Handwriting changes: Another possibility is that the different statistics in each section are a side effect of changes in the scribe's handwriting, which affected the way marginal characters got read by the transcribers. (In that case, the clean separation between the various clusters would suggest that each section was written in a short period of time, with longer intervals between sections --- during wich the scribe's handwriting continued to evolve.
This hypothesis is rather unlikely. As said above, The statistical differences between various sections are too large to be due to transcription errors.
Different topics: Perhaps the differences between clusters are due to differences in subject matter, or grammatical style (active/passive, present/past/future, indicative/imperative/subjunctive, personal/impersonal, etc.)
This is a possibility. Once more, however, this theory has trouble explaining the extensive change in vocabulary and OKOKOKO element frequencies---which affect most of the most popular words.
Different encodings: The clusters could be due to the use of different encodings (alphabets and/or spelling rules) for each section --- either by distinct scribes, or by the same scribe at different times.
Different languages: We may be seeing several different languages, dialects, or regional accents (the latter presumes that the text is a dictation, with phonetic spelling, taken by a partially ignorant scribe.)
There is no clear evidence for clustering, or any other structure, within each section. (Again, it may be that we simply have chosen the wrong projection.)
In fact, the pages seem to jump fairly randomly within each cluster. Some of that randomness may be due to sampling error, given the relatively small amount of text in many pages. The randomness seems I should have computed and plotted the sampling error ellipses...
Another conspicuous (non-)feature is the "random" placement of the clusters in space. There seems to be no obvious alignment between the cluster centers, and no obvious ordering of the clusters along a line.
It is not clear how to interpret this observation. At first, I thought it was a point against the "gradual evolution" theory . In gradual evolution (due to aging, practicing, or increasing slopiness), the page points should form an elongated cloud; whereas I saw only discrete clusters.

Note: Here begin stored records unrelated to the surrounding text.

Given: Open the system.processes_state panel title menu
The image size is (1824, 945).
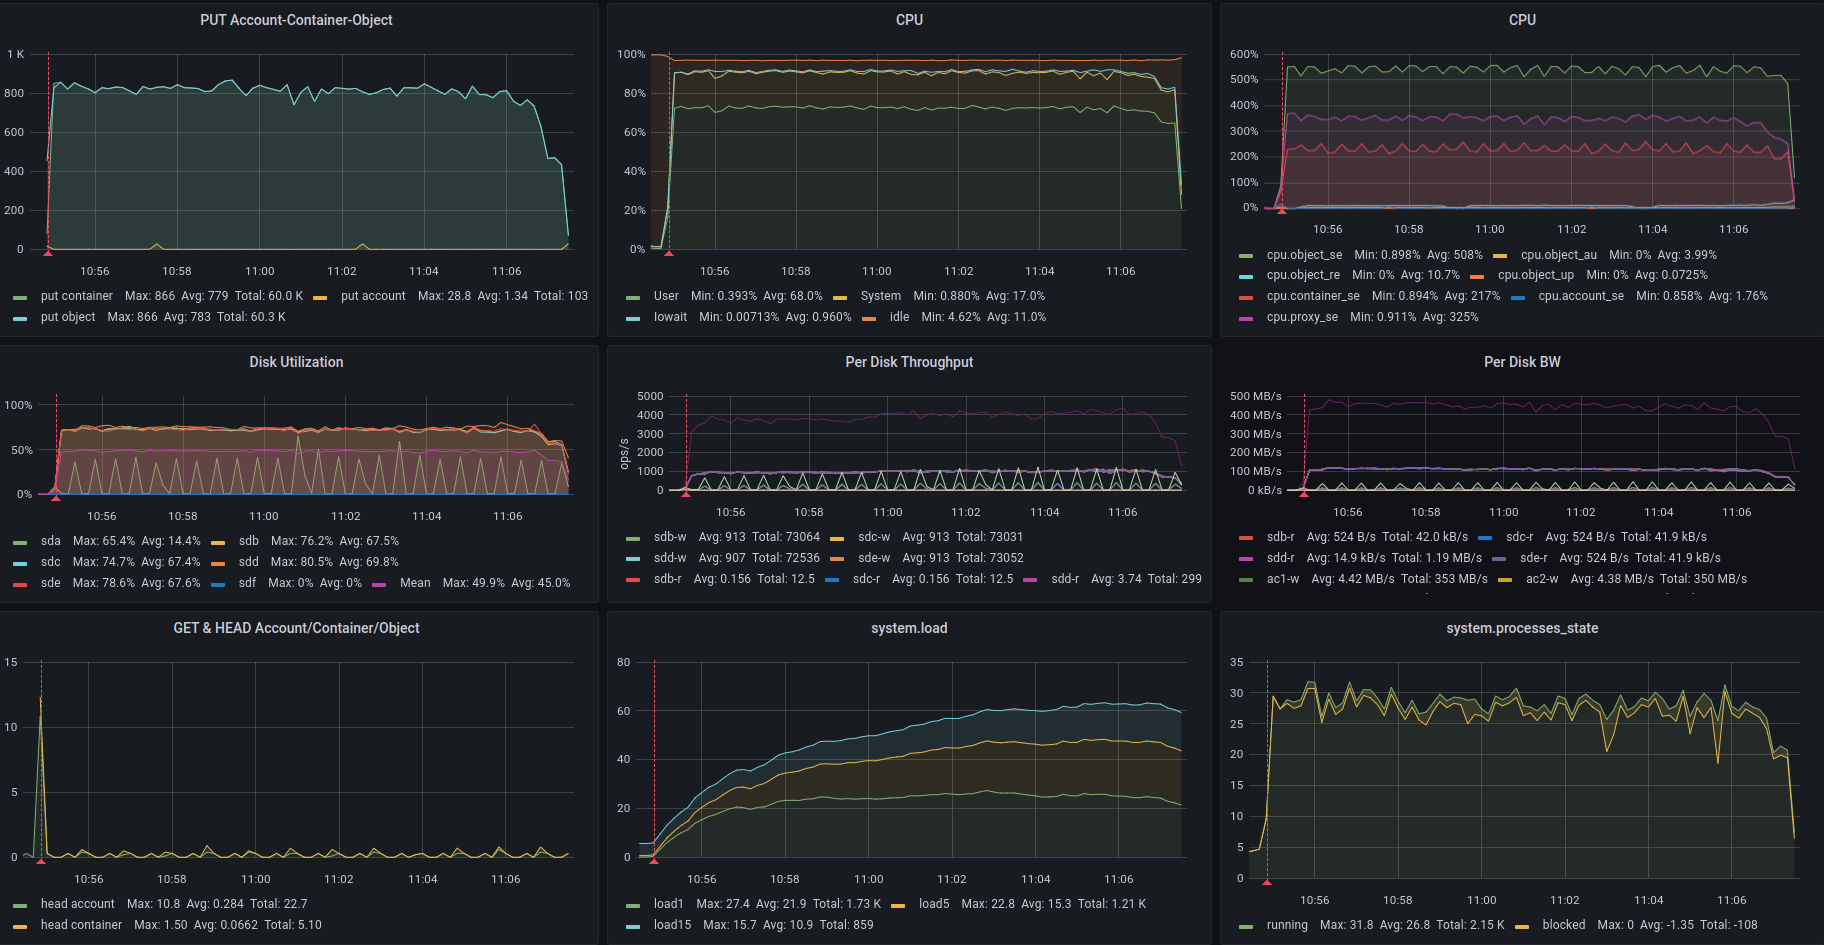Looking at the screenshot, I should click(x=1521, y=628).
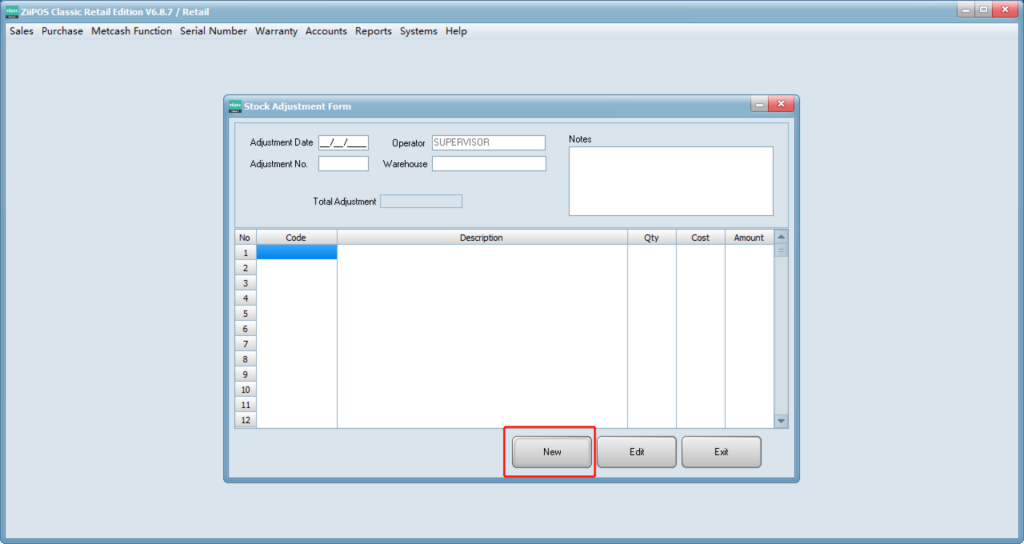Screen dimensions: 1024x544
Task: Minimize the Stock Adjustment Form window
Action: click(x=760, y=104)

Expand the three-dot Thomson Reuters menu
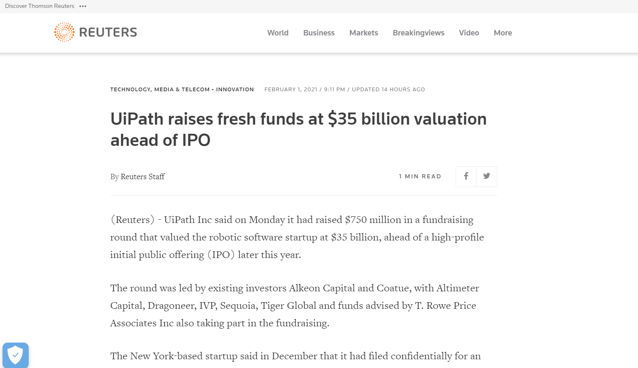(x=83, y=6)
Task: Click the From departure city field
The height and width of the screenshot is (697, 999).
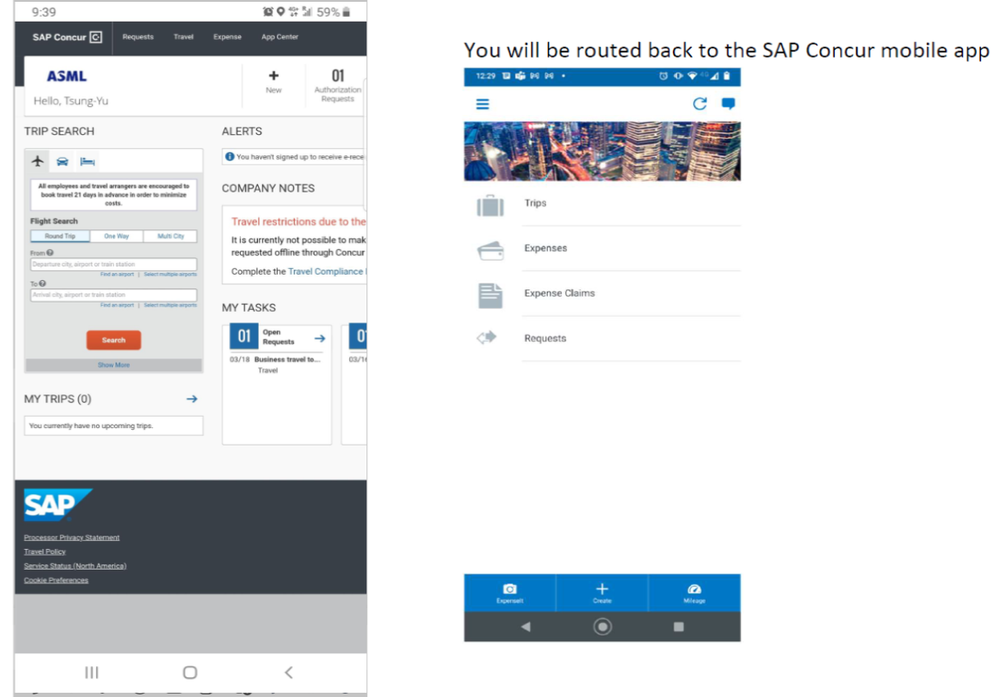Action: pyautogui.click(x=114, y=264)
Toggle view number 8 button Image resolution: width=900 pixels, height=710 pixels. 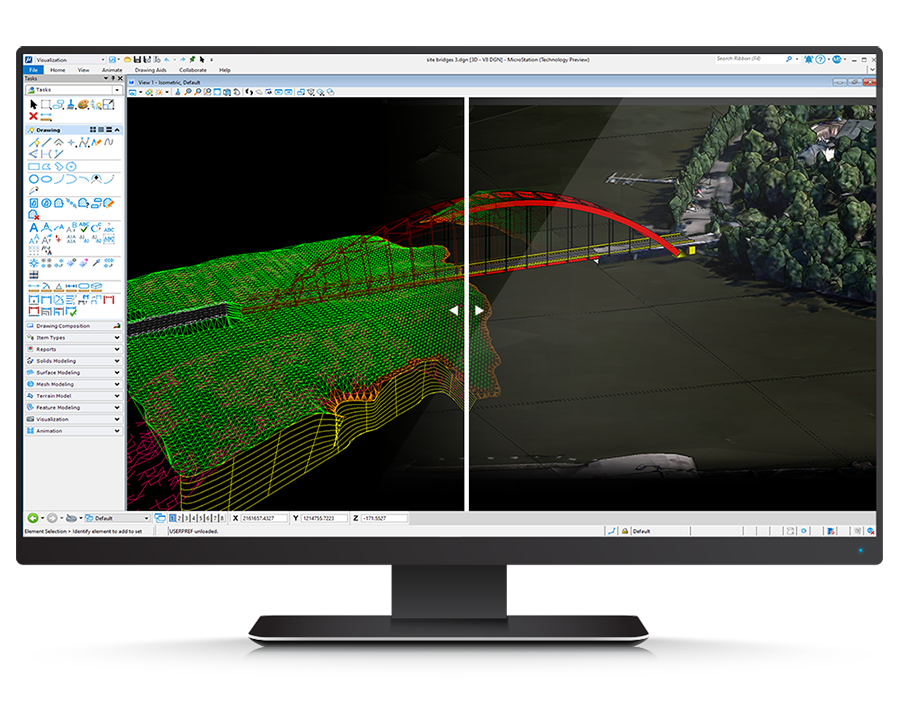(222, 518)
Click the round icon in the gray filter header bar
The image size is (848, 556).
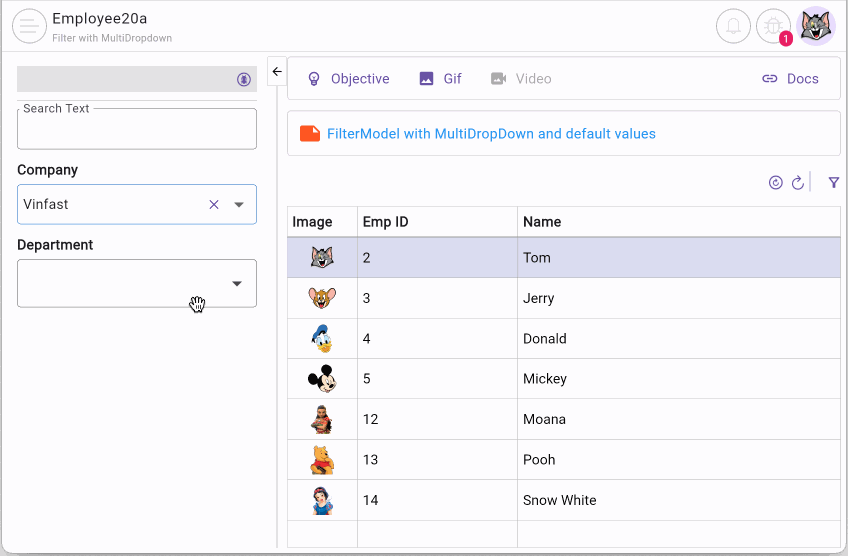244,79
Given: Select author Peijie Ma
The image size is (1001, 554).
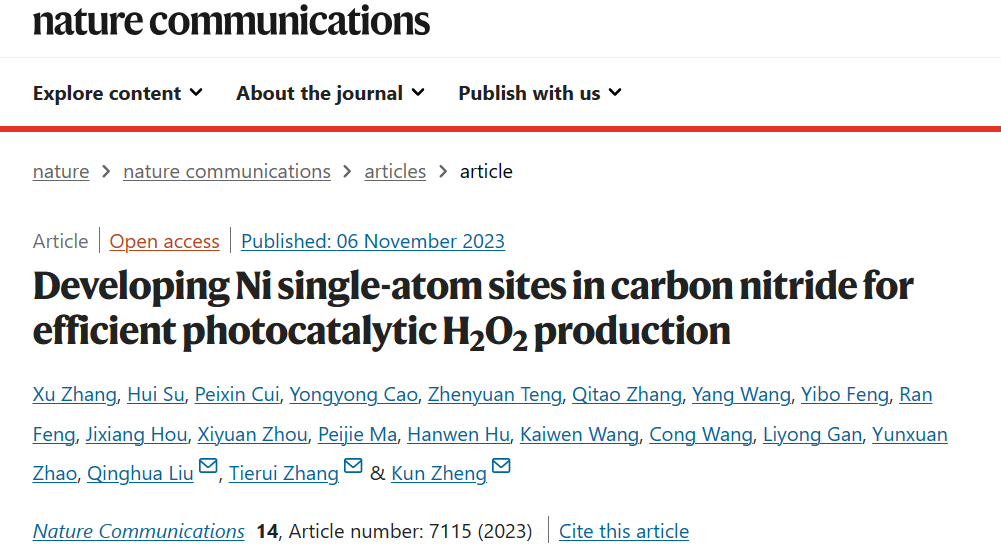Looking at the screenshot, I should click(358, 434).
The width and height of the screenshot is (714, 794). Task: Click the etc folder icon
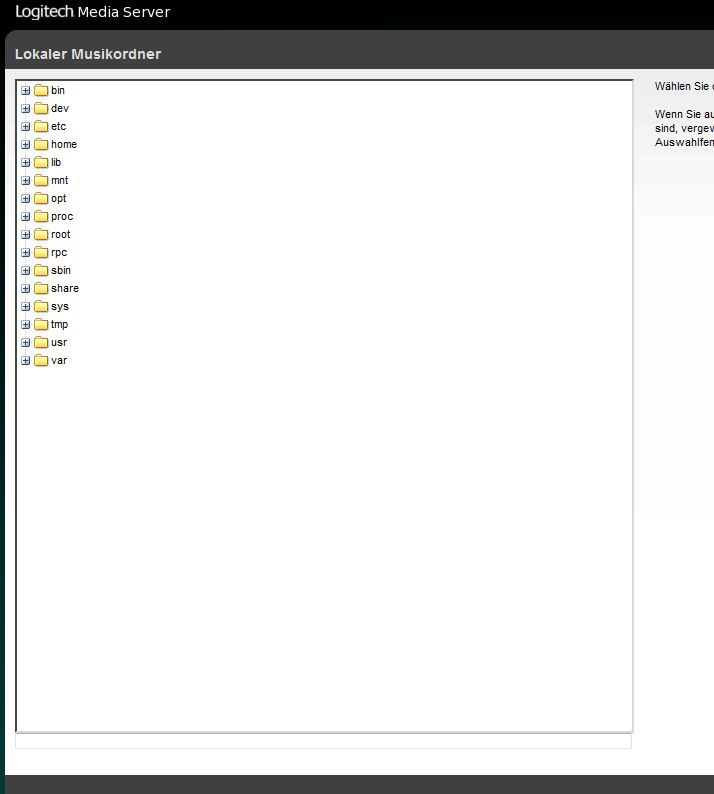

However, after seeing René's paper, I don't know what to think. René sees a single elongated cloud (even though it has a 90 degree turn at some point), and takes that as an argument for gradual evolution.
Comparing the plots based on words or wordclasses to the ones based on elements, we see that clustering is much more evident in the former than in the latter.
This observation seems consitent with many theories about the nature of clustering. It would be expected if the section clustering is due to different but related languages or dialects. But it couls also be explained by different subject matter or grammatical style (e.g. different usage of "-ed" and "will" in narrative vs. romance). It could also be due to a change in spelling rules. And so on...